Scan the records below and report how many lines contain the word "Solutions", giving the number by itself.

### [Stored data]
= = = =
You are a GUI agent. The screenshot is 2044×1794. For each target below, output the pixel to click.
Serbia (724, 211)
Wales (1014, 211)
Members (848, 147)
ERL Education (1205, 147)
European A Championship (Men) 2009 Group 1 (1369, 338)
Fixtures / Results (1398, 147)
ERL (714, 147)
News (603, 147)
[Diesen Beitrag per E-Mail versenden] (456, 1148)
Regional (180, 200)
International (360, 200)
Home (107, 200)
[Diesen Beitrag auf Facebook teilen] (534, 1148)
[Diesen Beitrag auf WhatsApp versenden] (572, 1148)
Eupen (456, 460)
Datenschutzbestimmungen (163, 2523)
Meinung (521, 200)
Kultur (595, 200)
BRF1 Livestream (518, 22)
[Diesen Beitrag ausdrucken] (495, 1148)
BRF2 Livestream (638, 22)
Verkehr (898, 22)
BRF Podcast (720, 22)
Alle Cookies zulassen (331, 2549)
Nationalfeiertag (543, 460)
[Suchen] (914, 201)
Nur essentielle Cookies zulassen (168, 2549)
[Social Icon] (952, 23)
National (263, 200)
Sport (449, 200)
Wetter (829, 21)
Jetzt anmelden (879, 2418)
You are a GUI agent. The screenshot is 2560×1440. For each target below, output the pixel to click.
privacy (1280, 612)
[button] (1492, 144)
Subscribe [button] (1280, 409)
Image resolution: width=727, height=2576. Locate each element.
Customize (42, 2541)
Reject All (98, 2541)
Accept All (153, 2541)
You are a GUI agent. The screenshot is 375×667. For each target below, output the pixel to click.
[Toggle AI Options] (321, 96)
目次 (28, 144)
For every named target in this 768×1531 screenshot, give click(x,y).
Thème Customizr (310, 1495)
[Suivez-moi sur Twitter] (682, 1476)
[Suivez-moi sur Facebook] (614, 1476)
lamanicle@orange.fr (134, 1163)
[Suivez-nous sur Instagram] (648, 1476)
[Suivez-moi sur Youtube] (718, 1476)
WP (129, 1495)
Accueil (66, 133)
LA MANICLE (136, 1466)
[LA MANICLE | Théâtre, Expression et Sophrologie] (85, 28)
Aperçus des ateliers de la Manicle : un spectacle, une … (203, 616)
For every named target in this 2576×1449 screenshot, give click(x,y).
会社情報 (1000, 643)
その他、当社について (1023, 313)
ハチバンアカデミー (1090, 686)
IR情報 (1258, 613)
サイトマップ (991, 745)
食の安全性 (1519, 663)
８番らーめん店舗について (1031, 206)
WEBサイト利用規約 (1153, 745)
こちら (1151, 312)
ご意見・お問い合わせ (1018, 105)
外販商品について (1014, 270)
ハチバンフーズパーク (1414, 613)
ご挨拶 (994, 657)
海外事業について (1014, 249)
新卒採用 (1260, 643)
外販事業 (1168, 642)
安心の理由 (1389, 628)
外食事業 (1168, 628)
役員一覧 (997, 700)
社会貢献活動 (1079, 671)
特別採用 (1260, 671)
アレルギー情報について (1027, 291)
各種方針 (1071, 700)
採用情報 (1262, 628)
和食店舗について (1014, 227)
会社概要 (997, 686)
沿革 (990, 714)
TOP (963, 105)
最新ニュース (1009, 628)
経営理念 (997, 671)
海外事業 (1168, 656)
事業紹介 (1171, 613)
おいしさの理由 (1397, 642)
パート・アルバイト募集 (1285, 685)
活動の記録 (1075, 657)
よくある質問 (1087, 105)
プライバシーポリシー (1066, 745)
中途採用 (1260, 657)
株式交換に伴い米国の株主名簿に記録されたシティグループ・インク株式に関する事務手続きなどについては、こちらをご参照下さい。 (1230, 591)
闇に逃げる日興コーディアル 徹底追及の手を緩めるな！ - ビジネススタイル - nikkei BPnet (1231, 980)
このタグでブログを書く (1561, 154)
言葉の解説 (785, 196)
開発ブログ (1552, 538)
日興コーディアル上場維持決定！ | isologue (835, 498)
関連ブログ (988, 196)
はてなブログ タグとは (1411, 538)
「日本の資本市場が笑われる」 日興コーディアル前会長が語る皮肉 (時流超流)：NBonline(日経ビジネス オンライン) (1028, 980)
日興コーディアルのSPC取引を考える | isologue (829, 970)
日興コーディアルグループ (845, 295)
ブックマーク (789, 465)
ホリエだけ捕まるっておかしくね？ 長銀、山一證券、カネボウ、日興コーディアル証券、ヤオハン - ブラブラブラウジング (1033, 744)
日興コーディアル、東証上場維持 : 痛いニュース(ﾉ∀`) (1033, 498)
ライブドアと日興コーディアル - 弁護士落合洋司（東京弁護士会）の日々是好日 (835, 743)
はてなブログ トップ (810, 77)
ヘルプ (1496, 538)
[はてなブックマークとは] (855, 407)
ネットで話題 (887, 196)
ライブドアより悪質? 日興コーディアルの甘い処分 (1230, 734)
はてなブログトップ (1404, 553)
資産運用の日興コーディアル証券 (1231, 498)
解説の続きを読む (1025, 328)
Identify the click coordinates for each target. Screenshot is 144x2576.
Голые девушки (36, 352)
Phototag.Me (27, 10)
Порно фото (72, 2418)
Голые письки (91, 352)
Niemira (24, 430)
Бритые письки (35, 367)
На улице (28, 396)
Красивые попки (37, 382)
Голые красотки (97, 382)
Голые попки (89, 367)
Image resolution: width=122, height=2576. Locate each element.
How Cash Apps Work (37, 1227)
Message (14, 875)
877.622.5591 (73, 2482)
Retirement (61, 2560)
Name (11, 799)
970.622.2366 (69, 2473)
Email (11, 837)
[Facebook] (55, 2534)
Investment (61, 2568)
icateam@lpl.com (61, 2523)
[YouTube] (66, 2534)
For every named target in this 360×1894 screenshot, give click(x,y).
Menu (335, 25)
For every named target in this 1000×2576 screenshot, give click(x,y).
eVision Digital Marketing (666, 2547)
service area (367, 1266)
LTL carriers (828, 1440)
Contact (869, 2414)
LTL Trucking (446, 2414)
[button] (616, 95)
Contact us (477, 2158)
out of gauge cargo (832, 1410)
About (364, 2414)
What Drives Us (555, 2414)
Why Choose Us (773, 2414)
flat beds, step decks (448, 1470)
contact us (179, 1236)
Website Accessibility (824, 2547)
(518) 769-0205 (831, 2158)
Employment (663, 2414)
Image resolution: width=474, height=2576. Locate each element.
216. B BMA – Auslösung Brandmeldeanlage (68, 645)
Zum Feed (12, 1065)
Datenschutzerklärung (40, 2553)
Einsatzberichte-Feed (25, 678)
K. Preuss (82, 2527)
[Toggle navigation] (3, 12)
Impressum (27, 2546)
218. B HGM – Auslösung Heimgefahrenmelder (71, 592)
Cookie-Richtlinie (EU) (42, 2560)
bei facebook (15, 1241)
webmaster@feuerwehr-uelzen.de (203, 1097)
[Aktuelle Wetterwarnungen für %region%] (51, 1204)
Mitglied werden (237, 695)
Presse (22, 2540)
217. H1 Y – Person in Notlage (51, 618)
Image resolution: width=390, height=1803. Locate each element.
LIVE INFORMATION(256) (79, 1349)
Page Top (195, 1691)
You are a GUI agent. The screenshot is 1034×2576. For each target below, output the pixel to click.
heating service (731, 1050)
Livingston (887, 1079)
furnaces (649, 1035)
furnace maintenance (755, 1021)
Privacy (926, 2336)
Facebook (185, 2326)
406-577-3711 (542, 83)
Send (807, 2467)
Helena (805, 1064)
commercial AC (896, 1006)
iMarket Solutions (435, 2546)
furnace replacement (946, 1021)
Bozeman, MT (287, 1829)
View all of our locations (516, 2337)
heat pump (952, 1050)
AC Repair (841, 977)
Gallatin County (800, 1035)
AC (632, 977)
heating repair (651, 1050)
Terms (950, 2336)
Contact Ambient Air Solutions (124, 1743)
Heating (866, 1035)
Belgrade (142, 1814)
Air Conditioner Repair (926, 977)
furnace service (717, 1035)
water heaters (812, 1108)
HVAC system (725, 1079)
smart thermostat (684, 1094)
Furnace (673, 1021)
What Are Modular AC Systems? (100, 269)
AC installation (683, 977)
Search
= = = =
### [Output]
2